(Records from a collection)
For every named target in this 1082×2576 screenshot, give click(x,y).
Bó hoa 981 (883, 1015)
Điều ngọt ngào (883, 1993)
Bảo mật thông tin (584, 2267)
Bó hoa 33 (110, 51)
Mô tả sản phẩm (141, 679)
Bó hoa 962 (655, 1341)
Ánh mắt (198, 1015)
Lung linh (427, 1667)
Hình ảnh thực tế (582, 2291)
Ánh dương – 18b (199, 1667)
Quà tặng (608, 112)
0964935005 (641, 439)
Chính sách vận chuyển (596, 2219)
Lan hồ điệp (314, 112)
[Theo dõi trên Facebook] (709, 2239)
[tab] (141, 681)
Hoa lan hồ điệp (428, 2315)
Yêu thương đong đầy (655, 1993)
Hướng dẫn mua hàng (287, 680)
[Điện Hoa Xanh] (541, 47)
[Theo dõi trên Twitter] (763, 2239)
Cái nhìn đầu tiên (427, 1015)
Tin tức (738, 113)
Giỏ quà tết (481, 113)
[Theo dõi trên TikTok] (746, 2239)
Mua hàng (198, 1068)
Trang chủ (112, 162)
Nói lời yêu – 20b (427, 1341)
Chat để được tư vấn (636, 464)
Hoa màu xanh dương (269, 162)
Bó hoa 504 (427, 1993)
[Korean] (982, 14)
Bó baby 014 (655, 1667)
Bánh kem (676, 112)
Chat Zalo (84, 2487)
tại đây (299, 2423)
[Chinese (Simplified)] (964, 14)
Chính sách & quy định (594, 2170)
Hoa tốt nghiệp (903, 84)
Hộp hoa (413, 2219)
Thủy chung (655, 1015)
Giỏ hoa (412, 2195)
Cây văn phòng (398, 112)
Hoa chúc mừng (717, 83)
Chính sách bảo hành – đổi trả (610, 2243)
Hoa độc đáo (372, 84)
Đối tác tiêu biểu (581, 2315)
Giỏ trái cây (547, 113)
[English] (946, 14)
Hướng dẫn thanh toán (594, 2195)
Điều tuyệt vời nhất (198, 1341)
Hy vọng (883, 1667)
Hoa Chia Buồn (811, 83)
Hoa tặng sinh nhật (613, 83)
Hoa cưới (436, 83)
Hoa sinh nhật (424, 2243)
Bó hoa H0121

**TASK GOAL**
Starting at the first line of the records, print each line exactly, stopping after the line that contains "Trang chủ (112, 162)".

**TASK RESULT**
For every named target in this 1082×2576 screenshot, give click(x,y).
Bó hoa 981 (883, 1015)
Điều ngọt ngào (883, 1993)
Bảo mật thông tin (584, 2267)
Bó hoa 33 (110, 51)
Mô tả sản phẩm (141, 679)
Bó hoa 962 (655, 1341)
Ánh mắt (198, 1015)
Lung linh (427, 1667)
Hình ảnh thực tế (582, 2291)
Ánh dương – 18b (199, 1667)
Quà tặng (608, 112)
0964935005 (641, 439)
Chính sách vận chuyển (596, 2219)
Lan hồ điệp (314, 112)
[Theo dõi trên Facebook] (709, 2239)
[tab] (141, 681)
Hoa lan hồ điệp (428, 2315)
Yêu thương đong đầy (655, 1993)
Hướng dẫn mua hàng (287, 680)
[Điện Hoa Xanh] (541, 47)
[Theo dõi trên Twitter] (763, 2239)
Cái nhìn đầu tiên (427, 1015)
Tin tức (738, 113)
Giỏ quà tết (481, 113)
[Theo dõi trên TikTok] (746, 2239)
Mua hàng (198, 1068)
Trang chủ (112, 162)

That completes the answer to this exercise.